Armação do Itapocoróy, Penha, SC, Brasil
Sempre que retorno das férias gozadas em minha terra natal, volto mais rico de conhecimentos, histórias e causos lá ouvido de integrantes do meu povo, em que há diletos amigos de infância, pescadores artesanais, cujas amizades cultivo, cultuo e me orgulham muito. Desta vez confirmei veracidade de história que eu já conhecia, não com um pescador, mas com um emérito escritor, membro da Academia de Letras do Brasil, com mais de trinta livros editados, Cláudio Bersi de Souza. O personagem da história é o nosso tio João Nepomuceno de Souza, já que Cláudio e eu somos primos. O caso ocorreu aproximadamente na década de quarenta dos anos de mil e novecentos, lá em Armação do Itapocoróy, Penha, Santa Catarina, Brasil.
João costumava pescar sem camarada. Isto é: pescava sozinho. Contava com a ajuda da força de um madrugador para colocar sua canoa, feita de um só tronco de guapuruvu ao mar, e lá ia ele à força do remo de pá ao encontro das presas, cerca de duas milhas da praia. Já levava iscado o seu espinhel fino de uns duzentos anzóis na balaia, o fundeava um pouco mais em terra, remava mais para fora e ficava a pescar, então, em águas mais profundas. Lançava a linha de mão, grossa, e anzol grande iscado com combreia ou enguia no intuito de pegar um peixe maior como mero, cherne, cação-mangona ou um  cação-cambeva considerado o mais saboroso e tenro tubarão. Só para recordar: aos pescadores, “cação é o tubarão que a gente come e tubarão é o cação que come a gente”. Pois bem, passadas horas, retornava com o que conseguia capturar de linha e colhendo o espinhel com o produto da sua pesca, chegava ao porto, em horário próximo ao meio-dia para o almoço lauto, mas simples a ele.
Certa manhã de sol e brisa mansa, em mais uma pescaria, lançou seu espinhel com um velador grande a enxergar de longe e remou mais distante para tentar a sorte. Fundeou a canoa com uma poita pequena, deixando o cabo bem curto quase a prumo, e jogou o anzol grande munido de isca com quase metade de uma enguia. O tempo passava sem qualquer beliscada na isca da linha e se distraia com algumas palombetas miúdas que ia desferrando do anzol pequeno de seu caniço curto. De repente a linha trançada no banco do meio tesou e quase emborcou a canoa.

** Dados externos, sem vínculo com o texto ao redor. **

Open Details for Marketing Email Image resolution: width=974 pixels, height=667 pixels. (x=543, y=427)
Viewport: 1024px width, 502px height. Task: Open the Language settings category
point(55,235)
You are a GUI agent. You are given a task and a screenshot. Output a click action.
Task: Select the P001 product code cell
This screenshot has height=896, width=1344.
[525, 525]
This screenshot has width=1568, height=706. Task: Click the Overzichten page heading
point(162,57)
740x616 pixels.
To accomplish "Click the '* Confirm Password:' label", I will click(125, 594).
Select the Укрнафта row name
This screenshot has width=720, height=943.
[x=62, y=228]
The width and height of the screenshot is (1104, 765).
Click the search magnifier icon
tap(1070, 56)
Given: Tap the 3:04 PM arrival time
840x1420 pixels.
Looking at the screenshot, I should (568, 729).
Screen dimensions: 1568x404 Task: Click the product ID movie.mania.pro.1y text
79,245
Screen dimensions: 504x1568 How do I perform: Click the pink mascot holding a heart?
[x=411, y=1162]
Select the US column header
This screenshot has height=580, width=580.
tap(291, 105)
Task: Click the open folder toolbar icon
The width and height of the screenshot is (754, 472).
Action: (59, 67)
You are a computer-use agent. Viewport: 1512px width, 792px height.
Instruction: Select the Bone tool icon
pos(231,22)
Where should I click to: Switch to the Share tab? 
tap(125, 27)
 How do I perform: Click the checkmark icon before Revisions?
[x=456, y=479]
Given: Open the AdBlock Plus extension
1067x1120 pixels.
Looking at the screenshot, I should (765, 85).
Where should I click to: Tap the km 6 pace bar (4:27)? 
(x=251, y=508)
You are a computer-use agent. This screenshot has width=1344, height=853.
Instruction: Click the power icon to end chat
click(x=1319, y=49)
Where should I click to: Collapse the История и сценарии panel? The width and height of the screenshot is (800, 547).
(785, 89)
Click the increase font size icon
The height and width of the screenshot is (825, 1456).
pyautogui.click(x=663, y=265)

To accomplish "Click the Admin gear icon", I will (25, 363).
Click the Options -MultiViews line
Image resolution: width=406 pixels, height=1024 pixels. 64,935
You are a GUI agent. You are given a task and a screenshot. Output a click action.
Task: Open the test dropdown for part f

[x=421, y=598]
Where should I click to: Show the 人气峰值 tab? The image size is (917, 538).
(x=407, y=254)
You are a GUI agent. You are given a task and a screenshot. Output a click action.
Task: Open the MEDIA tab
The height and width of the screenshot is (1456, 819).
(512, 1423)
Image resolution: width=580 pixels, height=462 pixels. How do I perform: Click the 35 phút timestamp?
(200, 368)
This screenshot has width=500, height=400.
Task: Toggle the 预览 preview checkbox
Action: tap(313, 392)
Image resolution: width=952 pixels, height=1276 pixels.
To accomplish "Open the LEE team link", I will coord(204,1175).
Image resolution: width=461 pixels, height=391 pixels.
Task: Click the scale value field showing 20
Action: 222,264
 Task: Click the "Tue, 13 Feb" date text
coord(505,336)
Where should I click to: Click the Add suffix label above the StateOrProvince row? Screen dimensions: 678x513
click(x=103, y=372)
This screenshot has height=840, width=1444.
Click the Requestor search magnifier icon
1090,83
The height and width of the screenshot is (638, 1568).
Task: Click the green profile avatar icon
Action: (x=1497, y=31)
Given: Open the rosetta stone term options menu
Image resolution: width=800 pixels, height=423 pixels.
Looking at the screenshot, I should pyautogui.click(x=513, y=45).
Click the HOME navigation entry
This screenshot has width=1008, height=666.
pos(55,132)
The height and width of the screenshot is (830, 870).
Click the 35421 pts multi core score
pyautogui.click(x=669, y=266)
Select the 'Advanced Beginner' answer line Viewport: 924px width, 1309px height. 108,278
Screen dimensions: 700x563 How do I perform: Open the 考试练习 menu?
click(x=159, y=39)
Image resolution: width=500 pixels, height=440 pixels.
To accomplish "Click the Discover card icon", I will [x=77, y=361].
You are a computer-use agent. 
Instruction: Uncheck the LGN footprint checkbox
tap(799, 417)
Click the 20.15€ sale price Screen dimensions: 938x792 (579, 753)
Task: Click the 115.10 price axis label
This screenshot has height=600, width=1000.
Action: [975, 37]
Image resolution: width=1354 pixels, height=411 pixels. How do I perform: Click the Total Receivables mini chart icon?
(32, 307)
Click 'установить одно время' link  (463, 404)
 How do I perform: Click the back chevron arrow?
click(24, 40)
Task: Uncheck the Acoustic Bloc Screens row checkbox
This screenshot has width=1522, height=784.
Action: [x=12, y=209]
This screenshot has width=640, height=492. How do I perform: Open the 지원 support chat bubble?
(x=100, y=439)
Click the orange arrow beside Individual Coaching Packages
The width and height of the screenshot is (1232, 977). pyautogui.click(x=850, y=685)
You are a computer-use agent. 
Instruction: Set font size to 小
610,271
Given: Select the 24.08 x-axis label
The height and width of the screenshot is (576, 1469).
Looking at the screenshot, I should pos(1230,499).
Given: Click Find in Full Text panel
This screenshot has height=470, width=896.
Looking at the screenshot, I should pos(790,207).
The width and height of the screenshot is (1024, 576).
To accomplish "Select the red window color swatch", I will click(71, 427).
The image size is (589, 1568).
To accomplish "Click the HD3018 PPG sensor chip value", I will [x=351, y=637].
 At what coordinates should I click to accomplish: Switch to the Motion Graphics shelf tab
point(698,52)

Ele, imediatamente guardou o caniço e deu linha ao peixe grande que tentava arrastar pela popa a embarcação fundeada com a amarra na proa. A luta estendeu-se por bem uns quarenta e cinco minutos, entre o lobo do mar solitário e o enigmático peixe enorme. Ora seu João soltava corda de amarra ancorada na poita e colhia linha de pesca, ora dava linha e colhia cabo de amarra da âncora, para cansar a presa, mas ela não perdia força. Com o passar do tempo, energias de ambos iam se esvaindo. Finalmente, a capitulação ou preito do vencido e a expectativa de triunfo do pescador cansado, que pôde recolher a poita e deixar a presa ir conduzindo a canoa a seu bel prazer, que casualmente, era em caminho de terra, em direção ao velador do espinhel fundeado. E pouco a pouco, tio João colhia a linha sem que o peixe percebesse, pois se sentisse, o pescador não teria mais forças para o embate à fraca energia do oponente. Próximo à costa e à boia de fora do espinhel, o peixe estava quase na borda da canoa, embora tomando profundidade na água turva pela lestada da semana anterior que tinha deixado o mar com marolas enormes. A cada onda que vinha, a canoa pendia e quase bebia água pela borda tracionada à força ou peso da presa, contrabalançada pelo contrapeso de seu João no bordo oposto.  Mais de uma hora, depois de ferrado, o tubarão surgiu à flor da água há poucos metros da embarcação e deu de ver seu grande porte e para que o pescador arquitetasse o seu embarque na pequena canoa. É sabido que se fizer o tubarão andar de ré, ele solta o estômago pela boca e morre, por isso, a fim de liquidá-lo, tentam o laçar ou bucheirar pelo rabo, tracionando-o na direção contrária ao seu seguimento natural. Outra forma de vencê-lo é bucheirá-lo pela boca, tracionar à borda da embarcação e golpear sua cabeça, mutilando seu cérebro.
Tio João, com as poucas forças que lhe sobravam, o trouxe à borda e amarrou a linha no banco do meio. Munido com o porrete de ipê caçaranha na mão direita e o cabo do bucheiro de um anzol enorme e cordoalha solidária ao cabo do mesmo amarrada ao banco de proa, na mão esquerda, conseguiu ferrar com o bucheiro o canto da boca do tubarão que reconheceu ser uma mangona. Deu tensão à cordoalha amarrada ao banco de proa e desfechou várias bordoadas ao crânio do animal, que pareceu desfalecido. Deixando a borda quase ao nível da água, com muitíssimo esforço conseguiu embarcar o peixe. Estimou que pesava uns sessenta quilos.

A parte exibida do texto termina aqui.